Lactylation: The Hidden Driver of Lung Cancer Resistance

Published 28 April, 2026

A growing body of evidence positions lactylation, a lactate-induced protein modification, as a hidden driver of lung cancer (LC) malignancy and treatment failure. According to a comprehensive review published in Current Molecular Pharmacology, abnormal lactylation of histones and non-histone proteins fuels tumor proliferation, immune suppression, and resistance to standard therapies.

The review, led by Yong Xu at Shanghai Pulmonary Hospital, Tongji University, synthesizes findings from 2019 to 2025. The authors propose a “reflex arc” model: metabolic sensors (writers such as p300/CBP and AARS1) add lactyl marks, erasers (HDAC1–3 and SIRT1/3) remove them, and readers (e.g., BRG1) execute transcriptional programs. "Lactylation acts as a metabolic switch that reprograms gene expression and locks tumor cells into a resistant state," Xu explains.

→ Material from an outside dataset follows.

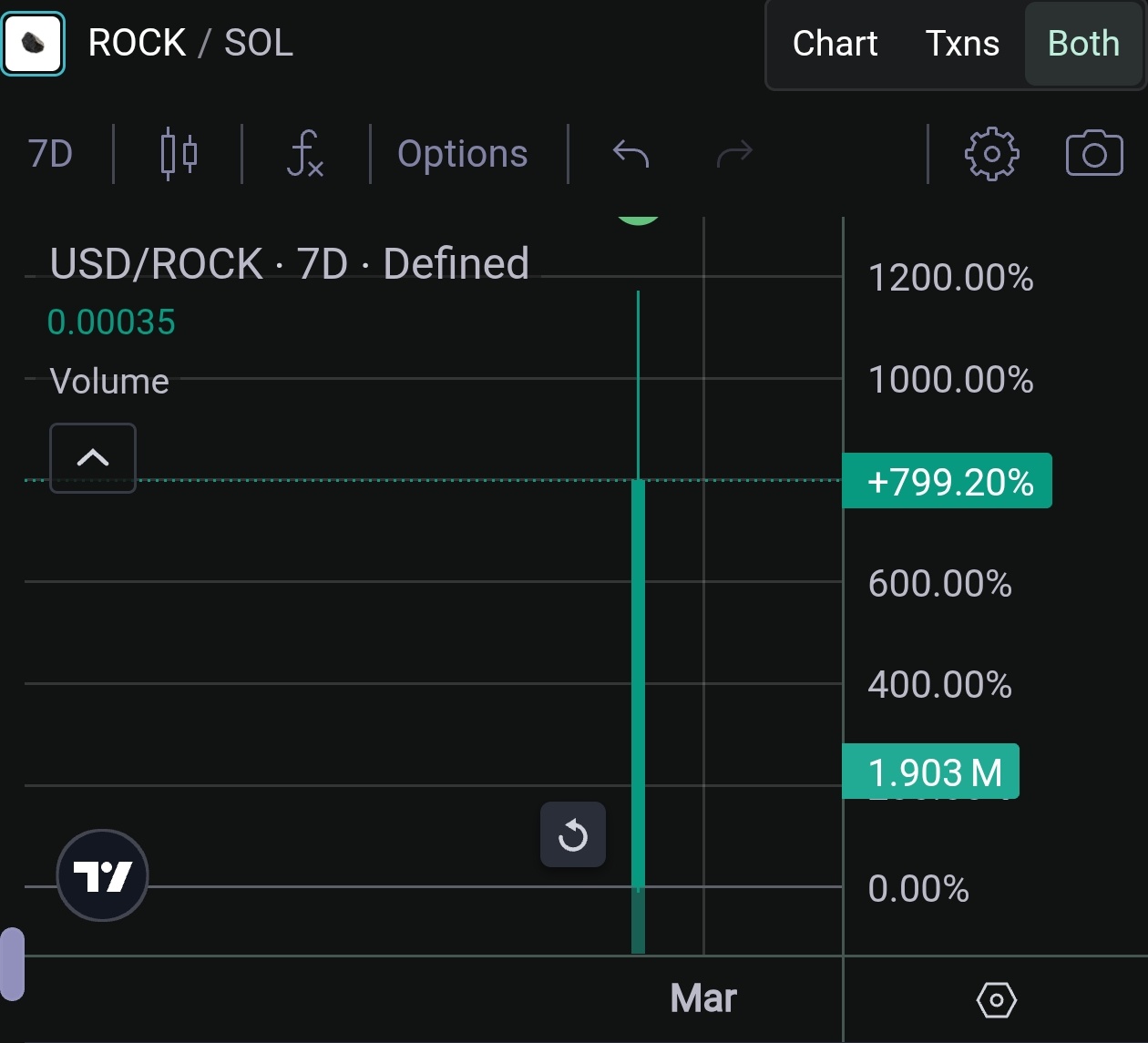
Task: Click the USD/ROCK · 7D · Defined title
Action: pyautogui.click(x=289, y=264)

In non-small cell lung cancer, H3K18 lactylation drives PD-L1 expression via the POM121/MYC axis, promoting immune escape. In small cell lung cancer, the LDH-H3K18la-Nur77 pathway impairs CD8+ T-cell function. The modification also sustains EGFR-TKI resistance through positive feedback loops, including CTHRC1/glycolysis/H3K18la and NNMT-EGR1-lactate.

The authors highlight that targeting lactate production or lactylation enzymes—such as LDHA, HBO1, or the RBM15-METTL3 m6A axis—could reverse resistance. "Understanding this network opens new avenues for combination therapies, including metabolic inhibitors plus checkpoint blockade," says Xu. The team calls for biomarker-driven trials using H3K18la immunohistochemistry or lactate imaging to select patients who may benefit from disrupting the lactylation cascade.